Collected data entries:
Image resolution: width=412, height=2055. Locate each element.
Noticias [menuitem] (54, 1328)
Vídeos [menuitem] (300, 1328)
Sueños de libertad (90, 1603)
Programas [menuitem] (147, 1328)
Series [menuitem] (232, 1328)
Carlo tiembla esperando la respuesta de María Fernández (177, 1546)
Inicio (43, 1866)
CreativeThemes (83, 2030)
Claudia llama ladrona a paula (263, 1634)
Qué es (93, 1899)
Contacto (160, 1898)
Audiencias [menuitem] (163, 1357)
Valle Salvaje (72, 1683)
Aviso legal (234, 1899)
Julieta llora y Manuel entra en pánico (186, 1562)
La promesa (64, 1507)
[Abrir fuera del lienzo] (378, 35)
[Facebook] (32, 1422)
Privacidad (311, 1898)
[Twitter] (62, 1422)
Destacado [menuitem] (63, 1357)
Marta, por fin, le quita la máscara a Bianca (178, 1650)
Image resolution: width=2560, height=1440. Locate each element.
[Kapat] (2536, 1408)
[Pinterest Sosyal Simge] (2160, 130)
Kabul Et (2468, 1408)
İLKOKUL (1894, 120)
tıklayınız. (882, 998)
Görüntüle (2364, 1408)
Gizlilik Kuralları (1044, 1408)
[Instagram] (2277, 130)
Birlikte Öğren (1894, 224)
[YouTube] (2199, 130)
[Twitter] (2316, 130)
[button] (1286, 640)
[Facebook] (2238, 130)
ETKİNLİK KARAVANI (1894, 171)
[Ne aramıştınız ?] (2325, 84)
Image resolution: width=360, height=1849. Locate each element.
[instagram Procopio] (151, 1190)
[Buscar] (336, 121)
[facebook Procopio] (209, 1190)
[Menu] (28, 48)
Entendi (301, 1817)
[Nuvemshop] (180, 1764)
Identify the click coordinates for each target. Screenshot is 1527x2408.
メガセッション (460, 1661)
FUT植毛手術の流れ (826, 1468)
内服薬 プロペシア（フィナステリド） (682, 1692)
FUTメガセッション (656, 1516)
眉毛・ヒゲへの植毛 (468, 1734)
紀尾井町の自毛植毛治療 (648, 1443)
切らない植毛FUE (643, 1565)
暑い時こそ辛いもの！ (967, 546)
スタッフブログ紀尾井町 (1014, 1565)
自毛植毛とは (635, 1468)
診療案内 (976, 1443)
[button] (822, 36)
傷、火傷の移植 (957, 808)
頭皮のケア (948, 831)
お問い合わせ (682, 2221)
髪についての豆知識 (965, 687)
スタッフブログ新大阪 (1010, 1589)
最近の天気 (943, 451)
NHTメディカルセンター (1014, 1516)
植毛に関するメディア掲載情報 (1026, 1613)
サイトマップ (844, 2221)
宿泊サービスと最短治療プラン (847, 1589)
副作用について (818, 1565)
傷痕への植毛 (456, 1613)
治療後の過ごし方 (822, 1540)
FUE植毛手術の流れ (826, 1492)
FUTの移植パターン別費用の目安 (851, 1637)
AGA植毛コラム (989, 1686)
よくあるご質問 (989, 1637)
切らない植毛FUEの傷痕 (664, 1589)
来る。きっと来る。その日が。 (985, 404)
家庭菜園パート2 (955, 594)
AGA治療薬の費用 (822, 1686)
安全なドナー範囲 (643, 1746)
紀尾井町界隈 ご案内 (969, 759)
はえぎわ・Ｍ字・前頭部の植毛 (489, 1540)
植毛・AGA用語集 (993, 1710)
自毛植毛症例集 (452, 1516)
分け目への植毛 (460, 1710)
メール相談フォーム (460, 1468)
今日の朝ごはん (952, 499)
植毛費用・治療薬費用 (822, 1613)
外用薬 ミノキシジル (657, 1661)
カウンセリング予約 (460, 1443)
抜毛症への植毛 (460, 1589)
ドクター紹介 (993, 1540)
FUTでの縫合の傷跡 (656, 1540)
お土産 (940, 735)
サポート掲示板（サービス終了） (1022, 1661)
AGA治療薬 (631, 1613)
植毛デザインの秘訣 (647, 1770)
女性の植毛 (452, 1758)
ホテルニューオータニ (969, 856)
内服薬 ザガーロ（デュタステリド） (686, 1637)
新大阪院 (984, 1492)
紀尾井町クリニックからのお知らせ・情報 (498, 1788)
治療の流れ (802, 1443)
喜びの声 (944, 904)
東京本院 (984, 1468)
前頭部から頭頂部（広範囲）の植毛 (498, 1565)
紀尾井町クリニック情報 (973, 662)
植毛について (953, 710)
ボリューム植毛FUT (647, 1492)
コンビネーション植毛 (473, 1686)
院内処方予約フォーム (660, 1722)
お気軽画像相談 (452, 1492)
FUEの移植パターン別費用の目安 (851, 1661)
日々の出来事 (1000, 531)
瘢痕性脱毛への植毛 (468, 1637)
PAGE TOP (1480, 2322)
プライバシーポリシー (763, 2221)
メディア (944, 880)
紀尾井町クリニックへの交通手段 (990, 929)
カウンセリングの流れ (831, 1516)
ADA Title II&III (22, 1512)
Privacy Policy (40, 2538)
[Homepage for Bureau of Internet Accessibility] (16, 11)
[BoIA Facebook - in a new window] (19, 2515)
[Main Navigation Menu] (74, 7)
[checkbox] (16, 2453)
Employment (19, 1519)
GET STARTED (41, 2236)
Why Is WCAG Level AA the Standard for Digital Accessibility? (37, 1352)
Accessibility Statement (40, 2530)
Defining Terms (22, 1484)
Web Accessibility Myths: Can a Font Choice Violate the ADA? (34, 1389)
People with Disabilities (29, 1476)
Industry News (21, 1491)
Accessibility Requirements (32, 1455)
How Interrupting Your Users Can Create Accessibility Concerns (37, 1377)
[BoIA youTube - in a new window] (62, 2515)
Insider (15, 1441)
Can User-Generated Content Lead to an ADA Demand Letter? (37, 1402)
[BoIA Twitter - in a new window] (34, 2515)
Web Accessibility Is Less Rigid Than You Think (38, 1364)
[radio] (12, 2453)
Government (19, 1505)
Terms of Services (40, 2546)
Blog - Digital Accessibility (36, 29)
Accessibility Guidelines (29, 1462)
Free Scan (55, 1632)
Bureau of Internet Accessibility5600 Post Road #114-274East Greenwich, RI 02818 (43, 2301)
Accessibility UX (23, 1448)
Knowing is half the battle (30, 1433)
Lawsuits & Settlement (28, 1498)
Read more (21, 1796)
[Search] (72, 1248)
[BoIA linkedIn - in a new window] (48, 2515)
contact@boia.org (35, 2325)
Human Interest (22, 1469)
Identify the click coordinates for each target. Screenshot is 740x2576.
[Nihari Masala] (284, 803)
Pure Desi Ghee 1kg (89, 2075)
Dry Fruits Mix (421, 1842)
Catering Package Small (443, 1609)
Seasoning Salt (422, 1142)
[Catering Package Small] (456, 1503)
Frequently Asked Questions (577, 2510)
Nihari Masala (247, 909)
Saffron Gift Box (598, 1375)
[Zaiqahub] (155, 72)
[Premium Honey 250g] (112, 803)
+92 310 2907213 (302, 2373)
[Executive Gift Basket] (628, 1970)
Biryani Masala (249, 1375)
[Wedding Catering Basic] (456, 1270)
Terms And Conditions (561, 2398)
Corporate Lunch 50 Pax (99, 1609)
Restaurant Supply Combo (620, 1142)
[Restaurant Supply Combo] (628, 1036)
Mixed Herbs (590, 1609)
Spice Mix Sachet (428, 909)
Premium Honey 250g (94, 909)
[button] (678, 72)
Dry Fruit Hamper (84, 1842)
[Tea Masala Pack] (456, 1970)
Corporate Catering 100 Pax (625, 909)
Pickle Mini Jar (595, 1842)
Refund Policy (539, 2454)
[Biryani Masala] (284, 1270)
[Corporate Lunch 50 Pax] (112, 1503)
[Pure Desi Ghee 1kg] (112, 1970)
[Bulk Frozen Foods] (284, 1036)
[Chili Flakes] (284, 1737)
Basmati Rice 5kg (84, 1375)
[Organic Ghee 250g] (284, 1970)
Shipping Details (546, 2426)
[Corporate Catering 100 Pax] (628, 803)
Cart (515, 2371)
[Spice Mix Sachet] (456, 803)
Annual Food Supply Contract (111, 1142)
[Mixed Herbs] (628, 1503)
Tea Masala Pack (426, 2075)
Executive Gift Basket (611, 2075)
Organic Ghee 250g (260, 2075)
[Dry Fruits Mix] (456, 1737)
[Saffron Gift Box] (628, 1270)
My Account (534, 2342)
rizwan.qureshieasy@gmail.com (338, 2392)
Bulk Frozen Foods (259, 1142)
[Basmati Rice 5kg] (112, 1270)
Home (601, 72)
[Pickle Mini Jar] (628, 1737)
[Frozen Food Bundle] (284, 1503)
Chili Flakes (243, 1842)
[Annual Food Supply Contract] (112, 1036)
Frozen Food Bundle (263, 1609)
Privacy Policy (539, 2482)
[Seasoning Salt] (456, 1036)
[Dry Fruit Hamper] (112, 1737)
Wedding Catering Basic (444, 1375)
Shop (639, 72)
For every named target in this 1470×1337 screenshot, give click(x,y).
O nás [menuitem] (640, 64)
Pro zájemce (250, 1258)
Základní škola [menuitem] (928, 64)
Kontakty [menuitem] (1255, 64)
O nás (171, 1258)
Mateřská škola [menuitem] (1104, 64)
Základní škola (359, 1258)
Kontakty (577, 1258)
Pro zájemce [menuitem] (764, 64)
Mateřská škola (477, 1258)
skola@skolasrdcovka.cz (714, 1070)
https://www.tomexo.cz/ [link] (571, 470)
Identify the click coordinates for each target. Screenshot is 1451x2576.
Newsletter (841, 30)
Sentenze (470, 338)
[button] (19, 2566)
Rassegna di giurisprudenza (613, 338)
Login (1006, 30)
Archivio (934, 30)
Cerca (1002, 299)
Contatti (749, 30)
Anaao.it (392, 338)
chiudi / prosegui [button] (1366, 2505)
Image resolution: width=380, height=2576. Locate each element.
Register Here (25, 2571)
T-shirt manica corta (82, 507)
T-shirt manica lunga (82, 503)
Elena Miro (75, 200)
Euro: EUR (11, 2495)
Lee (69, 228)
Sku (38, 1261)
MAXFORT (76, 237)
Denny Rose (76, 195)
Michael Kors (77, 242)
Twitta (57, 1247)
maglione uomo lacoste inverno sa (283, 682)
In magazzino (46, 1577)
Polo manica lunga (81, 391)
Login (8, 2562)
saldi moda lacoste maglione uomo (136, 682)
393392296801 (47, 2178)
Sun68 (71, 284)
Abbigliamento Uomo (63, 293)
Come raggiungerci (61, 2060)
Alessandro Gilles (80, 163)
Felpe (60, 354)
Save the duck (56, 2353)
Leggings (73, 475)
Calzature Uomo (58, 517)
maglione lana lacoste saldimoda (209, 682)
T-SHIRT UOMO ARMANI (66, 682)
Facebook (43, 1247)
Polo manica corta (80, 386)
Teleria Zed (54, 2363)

→ Assignment
Every line that contains the string "Frozen" should be returned from the data.

→ Solution to this task
[Bulk Frozen Foods] (284, 1036)
Bulk Frozen Foods (259, 1142)
[Frozen Food Bundle] (284, 1503)
Frozen Food Bundle (263, 1609)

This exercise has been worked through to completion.